Fine-Tuning & Serving: Fine-Tuning vs RAG

Fine-Tuning & Serving · Part 1 of 3

The Fine-Tuning & Serving course · 3 parts

Change the model itself: when to fine-tune vs. retrieve, how LoRA/QLoRA work, and how to serve the result behind an OpenAI-compatible API.

01Fine-Tuning vs RAG← you are here

02LoRA & QLoRA on One GPU
03Serve a Model with vLLM

Fine-Tuning vs RAG

TL;DR: RAG changes what the model knows at query time; fine-tuning changes how the model behaves by adjusting its weights. Reach for retrieval first — it's cheaper, updatable, and citable. Fine-tune when you need a behavior, format, or style that no prompt reliably produces.

The whole RAG track built one half of applied AI engineering: getting the right knowledge in front of the model. This tutorial is the fork in the road to the other half — changing the model itself. It's the most common architecture decision you'll make, and the most commonly gotten wrong (teams fine-tune to "add knowledge," which is the one thing it's bad at).

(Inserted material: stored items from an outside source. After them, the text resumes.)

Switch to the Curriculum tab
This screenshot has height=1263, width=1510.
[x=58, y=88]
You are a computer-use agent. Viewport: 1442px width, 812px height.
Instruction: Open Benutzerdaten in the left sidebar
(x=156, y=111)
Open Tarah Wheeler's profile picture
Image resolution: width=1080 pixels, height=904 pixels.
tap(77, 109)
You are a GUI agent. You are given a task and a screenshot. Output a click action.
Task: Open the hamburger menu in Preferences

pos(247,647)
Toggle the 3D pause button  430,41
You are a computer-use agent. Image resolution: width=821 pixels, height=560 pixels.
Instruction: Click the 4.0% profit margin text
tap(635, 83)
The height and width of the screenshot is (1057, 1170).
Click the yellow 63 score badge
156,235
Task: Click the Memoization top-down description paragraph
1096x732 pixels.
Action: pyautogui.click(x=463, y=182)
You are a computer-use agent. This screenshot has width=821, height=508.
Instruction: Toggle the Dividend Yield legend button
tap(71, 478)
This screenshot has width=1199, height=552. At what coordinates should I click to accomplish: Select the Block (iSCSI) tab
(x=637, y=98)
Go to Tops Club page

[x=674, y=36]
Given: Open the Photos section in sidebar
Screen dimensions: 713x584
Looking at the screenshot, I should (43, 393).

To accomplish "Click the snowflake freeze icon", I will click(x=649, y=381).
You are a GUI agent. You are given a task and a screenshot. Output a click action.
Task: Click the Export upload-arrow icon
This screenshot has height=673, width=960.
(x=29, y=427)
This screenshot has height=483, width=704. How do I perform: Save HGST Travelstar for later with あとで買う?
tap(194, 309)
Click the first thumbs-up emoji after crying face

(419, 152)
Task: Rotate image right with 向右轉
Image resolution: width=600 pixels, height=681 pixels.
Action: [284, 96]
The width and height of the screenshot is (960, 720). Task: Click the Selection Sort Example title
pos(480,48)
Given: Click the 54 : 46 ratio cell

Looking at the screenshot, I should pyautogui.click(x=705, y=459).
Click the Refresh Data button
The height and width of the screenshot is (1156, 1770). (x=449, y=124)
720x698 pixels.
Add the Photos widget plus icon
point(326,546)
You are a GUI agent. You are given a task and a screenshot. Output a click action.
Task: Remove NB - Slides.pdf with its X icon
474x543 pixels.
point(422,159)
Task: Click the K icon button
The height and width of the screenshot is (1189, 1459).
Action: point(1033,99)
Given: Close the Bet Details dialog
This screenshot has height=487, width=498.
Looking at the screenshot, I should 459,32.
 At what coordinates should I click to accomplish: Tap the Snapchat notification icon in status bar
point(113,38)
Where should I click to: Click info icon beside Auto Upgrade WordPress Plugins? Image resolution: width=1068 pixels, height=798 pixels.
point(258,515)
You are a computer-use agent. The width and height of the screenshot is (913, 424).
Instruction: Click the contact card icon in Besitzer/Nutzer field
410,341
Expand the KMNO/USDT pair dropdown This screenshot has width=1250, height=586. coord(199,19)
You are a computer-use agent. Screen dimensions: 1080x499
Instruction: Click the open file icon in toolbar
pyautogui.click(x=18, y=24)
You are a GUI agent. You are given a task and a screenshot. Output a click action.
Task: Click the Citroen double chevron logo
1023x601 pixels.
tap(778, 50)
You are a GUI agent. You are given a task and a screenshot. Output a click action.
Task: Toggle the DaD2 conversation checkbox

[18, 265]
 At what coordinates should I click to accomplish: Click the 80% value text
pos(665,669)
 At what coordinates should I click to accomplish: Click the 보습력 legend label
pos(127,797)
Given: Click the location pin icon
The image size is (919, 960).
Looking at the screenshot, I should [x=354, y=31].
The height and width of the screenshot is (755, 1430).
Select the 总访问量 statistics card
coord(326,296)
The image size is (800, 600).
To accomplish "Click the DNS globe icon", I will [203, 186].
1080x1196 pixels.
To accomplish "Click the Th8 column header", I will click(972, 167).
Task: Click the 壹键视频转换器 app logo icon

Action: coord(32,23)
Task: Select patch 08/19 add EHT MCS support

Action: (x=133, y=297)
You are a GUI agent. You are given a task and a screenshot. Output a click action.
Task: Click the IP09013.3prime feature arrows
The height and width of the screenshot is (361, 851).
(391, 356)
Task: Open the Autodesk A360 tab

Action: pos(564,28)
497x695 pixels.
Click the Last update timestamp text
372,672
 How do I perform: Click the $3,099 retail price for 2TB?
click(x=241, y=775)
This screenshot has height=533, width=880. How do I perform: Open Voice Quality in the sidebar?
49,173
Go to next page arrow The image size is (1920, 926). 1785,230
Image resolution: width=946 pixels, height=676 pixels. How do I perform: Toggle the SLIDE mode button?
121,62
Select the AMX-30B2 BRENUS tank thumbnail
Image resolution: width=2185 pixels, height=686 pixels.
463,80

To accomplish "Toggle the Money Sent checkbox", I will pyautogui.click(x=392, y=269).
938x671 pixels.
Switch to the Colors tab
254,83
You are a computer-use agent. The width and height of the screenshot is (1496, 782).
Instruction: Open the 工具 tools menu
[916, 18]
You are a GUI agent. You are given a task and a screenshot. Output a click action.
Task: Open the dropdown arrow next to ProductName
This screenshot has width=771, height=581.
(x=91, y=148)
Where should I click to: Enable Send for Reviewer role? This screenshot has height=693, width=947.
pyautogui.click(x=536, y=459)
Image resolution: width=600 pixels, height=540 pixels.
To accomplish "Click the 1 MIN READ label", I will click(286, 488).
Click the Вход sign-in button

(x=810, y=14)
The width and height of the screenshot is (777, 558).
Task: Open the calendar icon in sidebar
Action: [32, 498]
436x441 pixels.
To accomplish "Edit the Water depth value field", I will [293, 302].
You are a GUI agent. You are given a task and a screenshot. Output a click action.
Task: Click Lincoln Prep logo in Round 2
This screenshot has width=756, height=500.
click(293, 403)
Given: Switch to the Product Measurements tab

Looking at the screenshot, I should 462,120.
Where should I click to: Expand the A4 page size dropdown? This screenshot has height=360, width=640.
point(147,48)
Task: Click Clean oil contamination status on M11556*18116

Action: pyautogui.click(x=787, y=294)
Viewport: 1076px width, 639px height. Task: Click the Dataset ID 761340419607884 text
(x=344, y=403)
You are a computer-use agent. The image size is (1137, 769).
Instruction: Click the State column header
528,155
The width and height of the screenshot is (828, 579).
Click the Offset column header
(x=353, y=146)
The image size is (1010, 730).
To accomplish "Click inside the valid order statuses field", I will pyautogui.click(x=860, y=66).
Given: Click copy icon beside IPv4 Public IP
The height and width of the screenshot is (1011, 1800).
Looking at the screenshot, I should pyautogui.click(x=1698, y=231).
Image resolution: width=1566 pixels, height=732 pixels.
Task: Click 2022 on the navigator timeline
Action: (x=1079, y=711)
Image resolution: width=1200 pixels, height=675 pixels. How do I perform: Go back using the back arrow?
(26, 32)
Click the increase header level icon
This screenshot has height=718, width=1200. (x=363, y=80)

This one is conceptual — no GPU, no notebook. It's the map for the two tutorials that follow.

The one-sentence rule

Retrieve for knowledge. Fine-tune for behavior.

Knowledge = facts, documents, things that change. Who is our Q3 enterprise contact? What does our refund policy say? This belongs in retrieval — it updates the instant the source does, and the model can cite it.
Behavior = format, tone, structure, a skill the base model does inconsistently. Always answer as a strict JSON object. Write in our terse house voice. Classify support tickets into our 9 internal categories. This is what fine-tuning bakes in.

Why not just fine-tune in the knowledge?

Because it fails at exactly the things retrieval is good at:

| | RAG (retrieval) | Fine-tuning | |---|---|---| | Update a fact | Edit the source; live immediately | Retrain to change anything | | Cite a source | Yes — you have the passage | No — knowledge is diffuse in weights | | New/changing data | Ideal | Stale the moment data moves | | Consistent format/voice | Fragile (prompt-dependent) | Ideal — it's learned | | Cost to set up | Low (an afternoon) | GPU time + a labeled dataset | | Risk | Retrieve wrong passage | Hallucinate confidently; forget skills |

Fine-tuning teaches a pattern, not a fact. Train it on 1,000 Q&A pairs about your product and it learns to sound like product Q&A — it will happily invent a confident, fluent, wrong answer about a feature that shipped last week. That's not a bug you can prompt away.

NOTE

They compose — and the best systems use both. Fine-tune a model to follow your format and use retrieved context well, then feed it fresh facts via RAG at query time. The model brings the behavior; retrieval brings the knowledge. "RAG vs fine-tuning" is usually really "RAG and fine-tuning."

A decision checklist

Ask, in order:

Can a better prompt do it? Few-shot examples and a clear output spec solve a surprising amount. Always try this first — it's free and instant.
Is the gap knowledge? → RAG. (the whole track you just finished).
Is the gap behavior a prompt can't reliably hit — strict format, domain tone, a narrow classification skill? → fine-tune.
Both? Fine-tune the behavior, retrieve the knowledge.

TIP

Order matters. Prompt → RAG → fine-tune is also the order of increasing cost and decreasing flexibility. Don't fine-tune away a problem a system prompt and three examples would have fixed. Most "we need to fine-tune" instincts are solved one rung lower.

What fine-tuning actually changes

Modern fine-tuning rarely touches all the weights. Parameter-efficient fine-tuning (PEFT) — usually LoRA — freezes the base model and trains a tiny set of new adapter weights instead. That's what makes it feasible on one GPU, and it's the subject of the next tutorial. The official starting point is Hugging Face's PEFT quicktour; a LoRA adapter for a 350M model is just a few megabytes.

Where this goes next

LoRA & QLoRA: Fine-Tune on One GPU — how parameter-efficient fine-tuning works, run in a free Colab notebook.
Serve Your Fine-Tuned Model with vLLM — take the result and put it behind an OpenAI-compatible API.

The rule to carry forward: retrieve for knowledge, fine-tune for behavior — and measure before you trust either.